- **Exercise aim**
The expected output is a verbatim reprint of the lines from the beginning of the data that follows through the line that contains "is (812, 1480).".

- **Saved data entries**
- - -
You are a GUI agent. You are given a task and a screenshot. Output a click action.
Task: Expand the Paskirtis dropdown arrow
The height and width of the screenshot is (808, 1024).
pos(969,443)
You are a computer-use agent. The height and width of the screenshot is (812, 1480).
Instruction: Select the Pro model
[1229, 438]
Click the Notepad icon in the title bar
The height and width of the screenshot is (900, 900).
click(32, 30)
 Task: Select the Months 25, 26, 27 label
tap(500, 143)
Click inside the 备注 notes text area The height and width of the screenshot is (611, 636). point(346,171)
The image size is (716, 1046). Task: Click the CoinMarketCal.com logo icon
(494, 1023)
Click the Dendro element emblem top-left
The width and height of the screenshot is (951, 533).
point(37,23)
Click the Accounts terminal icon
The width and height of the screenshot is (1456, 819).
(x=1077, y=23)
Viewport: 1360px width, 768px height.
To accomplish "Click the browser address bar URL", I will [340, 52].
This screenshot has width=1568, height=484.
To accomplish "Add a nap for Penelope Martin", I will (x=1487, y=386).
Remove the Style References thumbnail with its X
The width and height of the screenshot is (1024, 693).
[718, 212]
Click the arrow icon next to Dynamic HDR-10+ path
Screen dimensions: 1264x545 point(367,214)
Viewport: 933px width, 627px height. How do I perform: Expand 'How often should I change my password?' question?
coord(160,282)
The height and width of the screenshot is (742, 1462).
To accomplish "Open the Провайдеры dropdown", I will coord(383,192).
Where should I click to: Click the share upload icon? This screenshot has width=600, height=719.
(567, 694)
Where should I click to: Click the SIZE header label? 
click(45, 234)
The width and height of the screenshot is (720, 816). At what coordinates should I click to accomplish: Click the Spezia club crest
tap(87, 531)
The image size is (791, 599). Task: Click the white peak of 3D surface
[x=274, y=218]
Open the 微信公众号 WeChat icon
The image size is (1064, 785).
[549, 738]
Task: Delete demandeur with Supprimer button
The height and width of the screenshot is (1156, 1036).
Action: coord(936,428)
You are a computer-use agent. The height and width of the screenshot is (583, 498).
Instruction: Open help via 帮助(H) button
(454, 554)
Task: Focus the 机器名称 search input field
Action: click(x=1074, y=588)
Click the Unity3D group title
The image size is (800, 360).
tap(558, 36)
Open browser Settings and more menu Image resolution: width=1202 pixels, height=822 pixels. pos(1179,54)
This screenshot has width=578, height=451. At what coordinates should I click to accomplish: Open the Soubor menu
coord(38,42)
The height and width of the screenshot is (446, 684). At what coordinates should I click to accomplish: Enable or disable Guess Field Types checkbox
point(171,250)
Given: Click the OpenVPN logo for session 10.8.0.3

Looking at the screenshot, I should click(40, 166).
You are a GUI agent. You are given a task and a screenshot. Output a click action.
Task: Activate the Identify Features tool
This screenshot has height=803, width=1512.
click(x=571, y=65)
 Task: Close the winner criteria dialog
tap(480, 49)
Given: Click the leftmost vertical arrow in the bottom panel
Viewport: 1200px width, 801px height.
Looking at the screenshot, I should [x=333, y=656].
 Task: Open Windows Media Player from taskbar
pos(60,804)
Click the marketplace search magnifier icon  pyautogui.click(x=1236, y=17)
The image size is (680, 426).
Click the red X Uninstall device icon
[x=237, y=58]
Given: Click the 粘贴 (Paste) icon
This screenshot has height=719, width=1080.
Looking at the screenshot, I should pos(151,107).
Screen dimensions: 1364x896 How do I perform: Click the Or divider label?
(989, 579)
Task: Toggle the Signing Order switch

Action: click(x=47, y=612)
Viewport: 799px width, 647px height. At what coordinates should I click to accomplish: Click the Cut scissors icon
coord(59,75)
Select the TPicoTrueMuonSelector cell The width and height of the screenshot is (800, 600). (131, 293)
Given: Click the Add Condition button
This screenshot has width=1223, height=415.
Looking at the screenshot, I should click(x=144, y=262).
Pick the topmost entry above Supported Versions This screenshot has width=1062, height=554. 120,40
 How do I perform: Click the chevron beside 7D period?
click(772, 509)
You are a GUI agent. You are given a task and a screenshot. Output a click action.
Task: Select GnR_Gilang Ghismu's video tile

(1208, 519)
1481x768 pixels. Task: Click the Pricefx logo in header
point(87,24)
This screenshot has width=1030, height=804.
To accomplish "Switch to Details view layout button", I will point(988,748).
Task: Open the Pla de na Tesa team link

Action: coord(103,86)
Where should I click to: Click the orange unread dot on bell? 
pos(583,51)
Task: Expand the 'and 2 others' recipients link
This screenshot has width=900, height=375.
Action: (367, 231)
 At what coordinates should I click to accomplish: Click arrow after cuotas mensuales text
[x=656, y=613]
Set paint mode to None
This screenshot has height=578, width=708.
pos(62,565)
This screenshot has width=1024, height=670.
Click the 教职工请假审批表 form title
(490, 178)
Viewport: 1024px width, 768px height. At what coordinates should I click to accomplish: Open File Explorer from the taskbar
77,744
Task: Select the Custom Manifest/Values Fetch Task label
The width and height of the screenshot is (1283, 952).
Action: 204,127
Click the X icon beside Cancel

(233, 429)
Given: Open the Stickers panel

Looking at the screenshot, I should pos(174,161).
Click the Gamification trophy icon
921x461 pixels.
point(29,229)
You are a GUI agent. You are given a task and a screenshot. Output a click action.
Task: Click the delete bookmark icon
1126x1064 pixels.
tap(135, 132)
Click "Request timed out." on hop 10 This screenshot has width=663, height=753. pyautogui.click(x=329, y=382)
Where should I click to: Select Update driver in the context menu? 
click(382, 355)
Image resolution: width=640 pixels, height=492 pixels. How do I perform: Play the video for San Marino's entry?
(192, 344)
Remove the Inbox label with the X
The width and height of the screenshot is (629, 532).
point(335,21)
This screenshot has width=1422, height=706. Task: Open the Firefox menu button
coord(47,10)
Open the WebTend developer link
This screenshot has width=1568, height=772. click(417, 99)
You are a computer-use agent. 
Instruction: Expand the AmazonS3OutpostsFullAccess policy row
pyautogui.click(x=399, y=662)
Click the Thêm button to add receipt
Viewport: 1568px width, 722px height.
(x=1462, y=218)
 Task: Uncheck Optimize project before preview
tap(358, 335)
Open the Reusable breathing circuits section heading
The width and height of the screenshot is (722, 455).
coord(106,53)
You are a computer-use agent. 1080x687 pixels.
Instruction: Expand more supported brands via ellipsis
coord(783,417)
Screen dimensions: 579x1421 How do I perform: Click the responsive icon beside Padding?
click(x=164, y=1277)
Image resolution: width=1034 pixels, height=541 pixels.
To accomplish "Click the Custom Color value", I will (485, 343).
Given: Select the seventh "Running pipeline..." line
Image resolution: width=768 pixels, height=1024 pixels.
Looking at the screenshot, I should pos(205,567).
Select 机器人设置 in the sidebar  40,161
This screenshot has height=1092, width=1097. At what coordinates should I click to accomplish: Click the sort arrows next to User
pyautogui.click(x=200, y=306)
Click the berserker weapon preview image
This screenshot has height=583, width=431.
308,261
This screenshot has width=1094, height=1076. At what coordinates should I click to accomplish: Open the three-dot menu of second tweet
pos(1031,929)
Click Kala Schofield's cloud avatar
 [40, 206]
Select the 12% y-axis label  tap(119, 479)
- - -
- **Answer space**
You are a GUI agent. You are given a task and a screenshot. Output a click action.
Task: Expand the Paskirtis dropdown arrow
The height and width of the screenshot is (808, 1024).
pos(969,443)
You are a computer-use agent. The height and width of the screenshot is (812, 1480).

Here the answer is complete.